Warning that actions will be determined by your location. If in urban environment, then no real issues but if by yourself in a rural area then you will need to make a decision about what to do.
OK experienced the dreaded yellow light of doom aka water fuel warning light. As usual halfway between here & there and no spare filter (let’s face it 70% of us don’t carry one in the vehicle). So quick stop, drain fuel via the bottom plug on the fuel filter assembly and away I go. Still with steady yellow light. So consult the owner’s manual (yep that is in the car). Must have misread as not much help, consult again and same conclusion. Also no mobile or internet coverage (thought the NBN would fix that ).
Ok cross fingers that engine isn’t going to chuck a wobbly and continue on as <100 km to where I need to be.
Fortunately, wife is going to a shopping centre and Wi-Fi now working for the iPad.
Go online and quick check of universal information YouTube. Conclusion, undo retaining ring on fuel filter assembly and replace fuel filter. No problems…It also happens that there is an Autocheap in the centre. Hey things are looking good.
No issues with finding correct filter as shop assistant actually assists and knows their stuff.
Problem solved! Well partly.
Ok grab the retaining ring and it moves 2mm and won’t budge. Now have a dilemma. Fuel filter assembly is hard plastic so is it something that will break when force is applied to the holding ring. Hmm check of universal reference two i.e. internet, again.
Universal reference not much help at this stage as all references refer to ‘undo retaining ring’. So next bright idea is to check with a couple of mechanics including a Toyota Spare Parts.
I checked four sources and received four different responses none of which were any real help except to confirm that there were now five people who didn’t have the real answer.
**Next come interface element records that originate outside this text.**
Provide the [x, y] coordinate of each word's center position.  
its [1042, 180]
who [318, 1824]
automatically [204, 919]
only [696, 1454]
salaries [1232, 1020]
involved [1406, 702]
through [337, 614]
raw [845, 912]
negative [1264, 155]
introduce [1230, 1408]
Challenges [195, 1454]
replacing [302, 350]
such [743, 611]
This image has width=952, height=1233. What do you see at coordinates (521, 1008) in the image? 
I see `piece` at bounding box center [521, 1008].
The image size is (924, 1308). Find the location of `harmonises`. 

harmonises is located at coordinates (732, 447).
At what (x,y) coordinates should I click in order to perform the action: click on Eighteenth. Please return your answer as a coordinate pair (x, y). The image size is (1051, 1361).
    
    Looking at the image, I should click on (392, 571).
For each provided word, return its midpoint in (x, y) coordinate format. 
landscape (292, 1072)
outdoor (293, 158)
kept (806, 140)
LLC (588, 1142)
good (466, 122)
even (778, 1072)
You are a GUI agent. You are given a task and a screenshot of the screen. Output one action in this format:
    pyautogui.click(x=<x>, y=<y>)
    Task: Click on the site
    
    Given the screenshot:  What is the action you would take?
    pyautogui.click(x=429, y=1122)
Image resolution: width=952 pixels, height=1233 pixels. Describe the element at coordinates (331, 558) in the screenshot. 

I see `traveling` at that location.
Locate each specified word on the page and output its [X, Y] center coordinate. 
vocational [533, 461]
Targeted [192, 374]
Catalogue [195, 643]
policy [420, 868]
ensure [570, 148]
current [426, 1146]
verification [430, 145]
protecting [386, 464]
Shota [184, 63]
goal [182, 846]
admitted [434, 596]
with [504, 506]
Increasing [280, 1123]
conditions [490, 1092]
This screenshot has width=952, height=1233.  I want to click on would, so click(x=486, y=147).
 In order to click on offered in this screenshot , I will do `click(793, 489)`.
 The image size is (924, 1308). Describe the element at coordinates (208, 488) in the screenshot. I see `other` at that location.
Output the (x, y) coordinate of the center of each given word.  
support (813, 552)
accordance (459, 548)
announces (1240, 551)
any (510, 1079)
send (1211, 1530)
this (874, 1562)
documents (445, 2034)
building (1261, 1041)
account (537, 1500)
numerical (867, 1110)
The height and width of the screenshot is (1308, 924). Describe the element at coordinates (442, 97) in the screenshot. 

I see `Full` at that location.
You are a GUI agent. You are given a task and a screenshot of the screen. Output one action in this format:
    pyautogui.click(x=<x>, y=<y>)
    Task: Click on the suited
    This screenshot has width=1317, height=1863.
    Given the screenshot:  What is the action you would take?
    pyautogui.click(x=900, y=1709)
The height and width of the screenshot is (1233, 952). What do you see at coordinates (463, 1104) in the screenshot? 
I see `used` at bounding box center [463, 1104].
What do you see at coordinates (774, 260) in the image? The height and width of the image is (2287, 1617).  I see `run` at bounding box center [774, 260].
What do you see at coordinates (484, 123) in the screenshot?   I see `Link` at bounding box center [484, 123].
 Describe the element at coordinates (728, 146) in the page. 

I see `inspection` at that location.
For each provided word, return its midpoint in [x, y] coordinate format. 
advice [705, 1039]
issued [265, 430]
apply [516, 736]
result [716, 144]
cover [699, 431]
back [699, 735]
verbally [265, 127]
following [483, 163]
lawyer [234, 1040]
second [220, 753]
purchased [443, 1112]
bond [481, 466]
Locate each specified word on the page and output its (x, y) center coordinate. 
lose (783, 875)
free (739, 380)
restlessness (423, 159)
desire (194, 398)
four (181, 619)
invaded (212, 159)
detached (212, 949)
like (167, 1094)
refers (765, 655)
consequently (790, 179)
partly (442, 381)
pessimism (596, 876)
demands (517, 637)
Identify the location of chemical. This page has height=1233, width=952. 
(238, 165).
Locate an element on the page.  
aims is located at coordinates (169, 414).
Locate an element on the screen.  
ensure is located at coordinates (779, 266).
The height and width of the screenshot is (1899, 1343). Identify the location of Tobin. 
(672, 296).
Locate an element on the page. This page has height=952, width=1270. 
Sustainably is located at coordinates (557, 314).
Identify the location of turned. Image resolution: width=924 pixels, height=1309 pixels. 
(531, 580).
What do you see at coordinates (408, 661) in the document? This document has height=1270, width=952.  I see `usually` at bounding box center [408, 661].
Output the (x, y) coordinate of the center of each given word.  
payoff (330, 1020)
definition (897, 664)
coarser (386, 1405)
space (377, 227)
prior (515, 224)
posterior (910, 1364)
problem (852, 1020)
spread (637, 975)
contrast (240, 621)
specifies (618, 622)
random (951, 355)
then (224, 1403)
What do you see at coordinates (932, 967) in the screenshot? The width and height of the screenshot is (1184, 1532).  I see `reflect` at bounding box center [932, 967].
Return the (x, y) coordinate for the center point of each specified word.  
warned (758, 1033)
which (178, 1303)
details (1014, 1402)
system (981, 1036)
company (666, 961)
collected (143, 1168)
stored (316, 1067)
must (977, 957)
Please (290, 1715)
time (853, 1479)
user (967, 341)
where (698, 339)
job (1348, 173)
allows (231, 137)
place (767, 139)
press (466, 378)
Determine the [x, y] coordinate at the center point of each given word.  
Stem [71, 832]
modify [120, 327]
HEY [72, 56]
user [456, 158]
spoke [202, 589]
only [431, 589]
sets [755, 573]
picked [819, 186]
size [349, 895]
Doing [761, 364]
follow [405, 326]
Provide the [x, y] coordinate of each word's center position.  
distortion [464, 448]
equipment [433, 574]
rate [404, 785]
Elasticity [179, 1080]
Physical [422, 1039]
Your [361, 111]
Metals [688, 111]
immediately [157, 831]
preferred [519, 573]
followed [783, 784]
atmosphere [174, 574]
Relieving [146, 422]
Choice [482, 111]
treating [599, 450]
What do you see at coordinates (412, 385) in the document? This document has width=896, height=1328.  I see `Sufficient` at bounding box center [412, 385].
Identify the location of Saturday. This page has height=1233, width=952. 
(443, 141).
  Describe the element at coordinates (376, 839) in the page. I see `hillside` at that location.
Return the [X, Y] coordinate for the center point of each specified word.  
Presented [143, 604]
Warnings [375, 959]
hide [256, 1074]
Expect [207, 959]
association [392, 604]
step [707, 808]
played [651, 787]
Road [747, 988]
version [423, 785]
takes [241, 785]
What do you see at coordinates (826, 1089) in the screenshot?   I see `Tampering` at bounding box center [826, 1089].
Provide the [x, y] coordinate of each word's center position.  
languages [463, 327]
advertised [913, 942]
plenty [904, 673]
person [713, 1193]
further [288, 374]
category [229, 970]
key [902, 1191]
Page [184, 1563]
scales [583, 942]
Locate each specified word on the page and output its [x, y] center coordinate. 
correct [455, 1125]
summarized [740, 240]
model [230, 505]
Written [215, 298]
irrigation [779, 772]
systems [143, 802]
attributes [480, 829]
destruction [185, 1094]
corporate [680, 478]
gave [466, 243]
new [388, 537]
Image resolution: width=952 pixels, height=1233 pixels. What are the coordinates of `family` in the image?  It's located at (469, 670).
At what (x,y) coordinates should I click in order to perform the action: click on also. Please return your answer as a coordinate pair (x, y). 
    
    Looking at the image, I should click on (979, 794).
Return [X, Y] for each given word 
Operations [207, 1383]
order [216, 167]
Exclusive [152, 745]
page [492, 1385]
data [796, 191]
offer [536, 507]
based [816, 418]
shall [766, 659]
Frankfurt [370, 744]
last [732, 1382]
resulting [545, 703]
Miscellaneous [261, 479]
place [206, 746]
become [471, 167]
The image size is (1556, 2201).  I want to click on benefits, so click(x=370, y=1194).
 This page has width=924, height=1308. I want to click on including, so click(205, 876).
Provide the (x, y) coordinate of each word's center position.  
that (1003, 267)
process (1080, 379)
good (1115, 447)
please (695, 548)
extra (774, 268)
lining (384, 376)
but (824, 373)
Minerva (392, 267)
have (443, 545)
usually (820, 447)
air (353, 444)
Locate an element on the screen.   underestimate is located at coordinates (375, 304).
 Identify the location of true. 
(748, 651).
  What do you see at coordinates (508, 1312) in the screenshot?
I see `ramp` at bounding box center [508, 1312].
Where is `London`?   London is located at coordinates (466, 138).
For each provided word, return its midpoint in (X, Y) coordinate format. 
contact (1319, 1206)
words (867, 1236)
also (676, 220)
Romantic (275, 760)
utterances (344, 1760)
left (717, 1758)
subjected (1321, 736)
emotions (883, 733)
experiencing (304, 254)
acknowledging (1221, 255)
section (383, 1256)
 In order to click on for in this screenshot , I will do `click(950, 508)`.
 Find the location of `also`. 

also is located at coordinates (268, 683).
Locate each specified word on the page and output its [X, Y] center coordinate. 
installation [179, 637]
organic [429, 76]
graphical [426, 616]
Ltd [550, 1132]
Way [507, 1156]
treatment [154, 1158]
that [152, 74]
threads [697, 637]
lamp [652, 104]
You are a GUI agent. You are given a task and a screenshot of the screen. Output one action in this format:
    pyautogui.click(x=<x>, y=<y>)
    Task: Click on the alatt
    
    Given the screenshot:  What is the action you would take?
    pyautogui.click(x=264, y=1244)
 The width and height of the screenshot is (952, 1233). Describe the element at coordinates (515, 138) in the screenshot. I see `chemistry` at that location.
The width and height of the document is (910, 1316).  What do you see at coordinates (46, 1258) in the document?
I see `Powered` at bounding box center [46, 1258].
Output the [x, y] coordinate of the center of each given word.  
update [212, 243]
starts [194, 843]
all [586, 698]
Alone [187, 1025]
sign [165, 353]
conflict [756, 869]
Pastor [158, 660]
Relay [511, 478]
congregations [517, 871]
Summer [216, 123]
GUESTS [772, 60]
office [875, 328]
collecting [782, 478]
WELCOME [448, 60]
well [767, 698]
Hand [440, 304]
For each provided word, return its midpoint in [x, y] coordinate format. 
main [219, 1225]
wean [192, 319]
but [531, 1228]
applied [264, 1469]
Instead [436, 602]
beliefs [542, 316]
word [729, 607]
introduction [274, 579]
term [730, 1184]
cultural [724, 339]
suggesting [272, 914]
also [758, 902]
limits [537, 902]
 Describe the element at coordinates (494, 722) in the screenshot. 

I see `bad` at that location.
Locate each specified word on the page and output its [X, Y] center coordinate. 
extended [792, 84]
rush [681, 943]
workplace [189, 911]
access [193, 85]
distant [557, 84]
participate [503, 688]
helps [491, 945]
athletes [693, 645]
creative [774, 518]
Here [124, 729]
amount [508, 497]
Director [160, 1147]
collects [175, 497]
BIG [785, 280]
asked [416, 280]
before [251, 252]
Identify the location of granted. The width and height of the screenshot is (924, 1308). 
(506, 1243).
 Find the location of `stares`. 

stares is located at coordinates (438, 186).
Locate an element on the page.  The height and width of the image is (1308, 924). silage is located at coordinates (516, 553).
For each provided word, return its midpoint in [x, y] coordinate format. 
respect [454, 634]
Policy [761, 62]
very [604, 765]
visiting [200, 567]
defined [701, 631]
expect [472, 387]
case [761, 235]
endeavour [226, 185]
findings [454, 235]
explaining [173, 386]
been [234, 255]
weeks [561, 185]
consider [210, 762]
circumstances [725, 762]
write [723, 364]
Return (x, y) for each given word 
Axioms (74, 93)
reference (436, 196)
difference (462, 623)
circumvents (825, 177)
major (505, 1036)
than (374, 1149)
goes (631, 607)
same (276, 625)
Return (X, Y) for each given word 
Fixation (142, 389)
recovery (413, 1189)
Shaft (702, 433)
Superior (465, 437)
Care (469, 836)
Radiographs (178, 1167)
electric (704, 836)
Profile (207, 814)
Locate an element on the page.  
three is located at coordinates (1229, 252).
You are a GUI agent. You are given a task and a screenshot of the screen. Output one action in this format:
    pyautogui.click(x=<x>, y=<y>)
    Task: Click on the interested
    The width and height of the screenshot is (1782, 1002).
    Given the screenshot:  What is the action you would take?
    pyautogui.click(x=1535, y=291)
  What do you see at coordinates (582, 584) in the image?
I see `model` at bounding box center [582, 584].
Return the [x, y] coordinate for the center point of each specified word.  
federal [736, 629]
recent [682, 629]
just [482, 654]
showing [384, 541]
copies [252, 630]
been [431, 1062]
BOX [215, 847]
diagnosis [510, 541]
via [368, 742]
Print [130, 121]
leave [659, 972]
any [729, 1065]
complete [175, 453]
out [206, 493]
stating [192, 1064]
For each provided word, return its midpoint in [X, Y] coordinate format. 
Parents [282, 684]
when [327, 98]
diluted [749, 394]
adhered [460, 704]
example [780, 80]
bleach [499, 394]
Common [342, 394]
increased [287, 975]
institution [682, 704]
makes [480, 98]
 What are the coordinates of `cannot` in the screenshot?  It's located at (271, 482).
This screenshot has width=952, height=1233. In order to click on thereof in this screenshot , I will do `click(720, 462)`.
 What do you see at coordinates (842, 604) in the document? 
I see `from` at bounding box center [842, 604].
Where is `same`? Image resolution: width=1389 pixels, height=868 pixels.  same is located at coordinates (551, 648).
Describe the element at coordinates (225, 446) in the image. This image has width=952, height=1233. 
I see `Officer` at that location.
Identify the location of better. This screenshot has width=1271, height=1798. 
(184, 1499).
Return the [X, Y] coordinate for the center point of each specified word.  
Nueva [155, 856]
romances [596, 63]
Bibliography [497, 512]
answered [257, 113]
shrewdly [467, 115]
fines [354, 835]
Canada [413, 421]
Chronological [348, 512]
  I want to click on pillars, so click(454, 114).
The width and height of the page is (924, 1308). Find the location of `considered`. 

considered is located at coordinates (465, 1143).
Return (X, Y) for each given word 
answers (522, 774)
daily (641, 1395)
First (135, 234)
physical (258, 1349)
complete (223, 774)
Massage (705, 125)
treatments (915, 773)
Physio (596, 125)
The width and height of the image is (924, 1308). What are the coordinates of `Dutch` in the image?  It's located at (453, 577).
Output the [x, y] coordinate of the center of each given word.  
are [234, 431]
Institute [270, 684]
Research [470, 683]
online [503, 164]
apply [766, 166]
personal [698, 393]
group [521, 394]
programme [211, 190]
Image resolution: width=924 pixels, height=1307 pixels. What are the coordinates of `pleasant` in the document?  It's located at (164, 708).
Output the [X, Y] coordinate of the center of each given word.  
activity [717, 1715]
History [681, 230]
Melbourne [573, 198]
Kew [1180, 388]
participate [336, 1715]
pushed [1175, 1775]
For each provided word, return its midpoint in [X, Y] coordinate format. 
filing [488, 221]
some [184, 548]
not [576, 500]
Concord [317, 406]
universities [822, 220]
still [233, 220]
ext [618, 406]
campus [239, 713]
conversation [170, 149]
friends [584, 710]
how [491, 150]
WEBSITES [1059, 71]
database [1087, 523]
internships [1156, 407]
Responses ranged from ‘just undo the ring’ to ‘take the bowl; out and unscrew it from the bottom’ (that was actually Toyota).
I did find reference to removing the sensor (warning switch connector), starting the engine then reconnecting the sensor. This at least gave temporary respite from the yellow light. Also came across reference that if the light immediately came back on to check the wallet for potential engine replacement costs.
It may be worth noting that there are several references on the internet that state that a steady yellow light equates to a dirty filter and a blinking light means water in the fuel. This is opposed to the blinkin’ light won’t go off what do I do type situation.
Ok so I have a brand new filter and remaining issue of whether I am going to break the fuel filter housing or not.
Hey bright idea, check the New Hilux website and ask for assistance. So I composed a short question then went looking as to the most appropriate board to post on. Only problem is that it’s easy to get distracted by other stuff when visiting the site but viewtopic.php?t=16912
is helpful and made me feel better that I was not alone in my ignorance. But the answer is in viewtopic.php?f=29&t=2771&hilit=filter+replacement&start=220
and the post by 9W6VX. This links to a workshop manual and voila! AND the secret answer is “Using a screwdriver as a lever, loosen the fastener nut until it can be loosened by hand “. See not hard is it? Getting the answer maybe.
Oh yeah there was one other thing.
I toddled off to Toyota to pick up a spare filter and was given a filter that bore no resemblance to the one I was using. Despite querying this three times I was assured it was the correct filter. Instinct said it wasn’t but as a mere mortal I thought there was a possibility that the filter may have been reengineered to a better model. No, instinct was correct so three trips to town, one correct spare fuel filter and now am fitting a Waterwatch!
Actually regardless of how this appears this is actually a shortened version of events and I have omitted reference to the fun actually involved in purchasing the correct filter.